Anatomy of the liver and hemodynamic flow. (A) The liver is the largest organ of the human body and is the only organ which is connected to two blood circulation systems. Disseminated tumor cells (DTCs) in the arterial and visceral circulation are drained to the liver by the hepatic artery and the portal vein, respectively. Gastrointestinal cancers (pancreas, colon, stomach) are directly connected to the visceral circulation and show high-liver tropism for metastases. (B) General microanatomy of the liver showing the location of the portal triads [consisting of the hepatic artery (HA), portal vein (PV), bile duct (BD)], the central vein (CV), and the direction of the blood flow across the three different zones (I, II, III).

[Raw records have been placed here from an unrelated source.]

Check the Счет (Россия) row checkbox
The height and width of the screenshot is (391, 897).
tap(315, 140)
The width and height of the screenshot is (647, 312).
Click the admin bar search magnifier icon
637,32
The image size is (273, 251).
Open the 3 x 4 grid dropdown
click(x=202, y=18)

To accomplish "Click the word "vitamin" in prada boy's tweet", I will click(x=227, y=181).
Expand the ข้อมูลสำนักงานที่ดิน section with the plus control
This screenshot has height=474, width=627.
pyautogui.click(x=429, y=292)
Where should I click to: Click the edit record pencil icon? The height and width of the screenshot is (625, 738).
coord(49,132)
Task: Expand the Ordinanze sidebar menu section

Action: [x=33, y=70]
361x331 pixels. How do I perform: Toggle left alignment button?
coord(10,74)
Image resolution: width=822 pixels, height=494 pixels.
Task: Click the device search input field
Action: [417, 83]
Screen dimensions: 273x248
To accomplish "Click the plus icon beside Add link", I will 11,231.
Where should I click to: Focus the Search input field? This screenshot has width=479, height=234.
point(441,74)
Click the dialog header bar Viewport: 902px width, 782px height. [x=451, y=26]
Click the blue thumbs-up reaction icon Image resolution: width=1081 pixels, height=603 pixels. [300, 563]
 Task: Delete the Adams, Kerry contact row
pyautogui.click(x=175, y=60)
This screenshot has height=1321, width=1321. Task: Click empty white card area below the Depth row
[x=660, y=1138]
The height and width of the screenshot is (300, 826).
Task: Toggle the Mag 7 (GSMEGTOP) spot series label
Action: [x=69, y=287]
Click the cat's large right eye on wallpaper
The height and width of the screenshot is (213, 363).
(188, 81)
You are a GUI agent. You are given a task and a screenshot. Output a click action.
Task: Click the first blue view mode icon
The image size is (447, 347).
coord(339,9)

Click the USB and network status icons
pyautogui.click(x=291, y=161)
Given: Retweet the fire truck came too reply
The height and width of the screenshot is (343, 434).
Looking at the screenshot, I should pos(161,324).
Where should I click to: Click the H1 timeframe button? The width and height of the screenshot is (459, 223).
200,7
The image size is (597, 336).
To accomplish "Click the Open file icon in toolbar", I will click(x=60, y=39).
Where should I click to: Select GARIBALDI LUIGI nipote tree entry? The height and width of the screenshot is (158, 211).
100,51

Owing to extensive branching of portal vessels into liver sinusoids, and the accompanying increase of vascularization, the hepatic microcirculation is characterized by low pressure and slow blood flow.

Figure 2.

Tumor cell interactions with parenchymal and nonparenchymal cells during liver colonization by disseminated tumor cells. The colonization of the liver is a multistep process including arrest (1), extravasation (2), supportive niche formation (3), latency and resistance (4), and finally outgrowth (5). Major intercellular interactions and factors involved in this process are depicted. Primary tumors release factors involved in the generation of a premetastatic niche. On entry of disseminated tumor cells (DTC) into the sinusoidal vessels, DTCs first interact with LSEC and KC. Arrest of DTC is increased by cell adhesion molecules expressed by inflamed LSEC and via neutrophil interaction. Depending on the activation state, KCs release tumoricidal factors, suppress cytotoxic CD8+ T cells, or secrete growth and survival factors for DTCs. On extravasation, tumor secreted FasL induces apoptosis of hepatocytes, which facilitates colonization of the parenchyma. Metastasis-associated macrophages (MAMs), mainly monocyte-derived, rapidly accumulate in high numbers and MAM-released factors, including PGRN, CXCL1, MMPs, TGFβ, and VEGF-A promote the generation of a hospitable hepatic niche. Key events are activation of hepatic stellate cells (HSC), recruitment of immunosuppressive neutrophils, and remodeling of extracellular matrix (ECM). Hepatocyte-derived factors such as IGF1, HGFL, and SAAs contribute to the generation of a supportive niche. The supportive niche also protects neoplastic cells during potential latency and against anticancer therapies. Metastatic expansion and outgrowth requires the formation of new blood vessels (angiogenesis), sustained suppression of an antitumoral immune response, and continuous ECM remodeling. (ARG) arginase, (ANGPT1) angiopoietin 1, (FN) fibronectin, (HGF) hepatocyte growth factor, (HMGB1) high mobility group box 1, (IGF1) insulin-like growth factor 1, (IL) interleukin, (LOX) lysil oxidase, (MIF) macrophage migration inhibitory factor, (MMP) matrix metalloproteinase, (PD-L1) programmed death ligand 1, (PGRN) progranulin, (ROS) reactive oxygen species, (SAA) serum amyloid A1/2, (TGFβ) transforming growth factor β, (TNFα) tumor necrosis factor α, (VEGF-A) vascular endothelial growth factor A.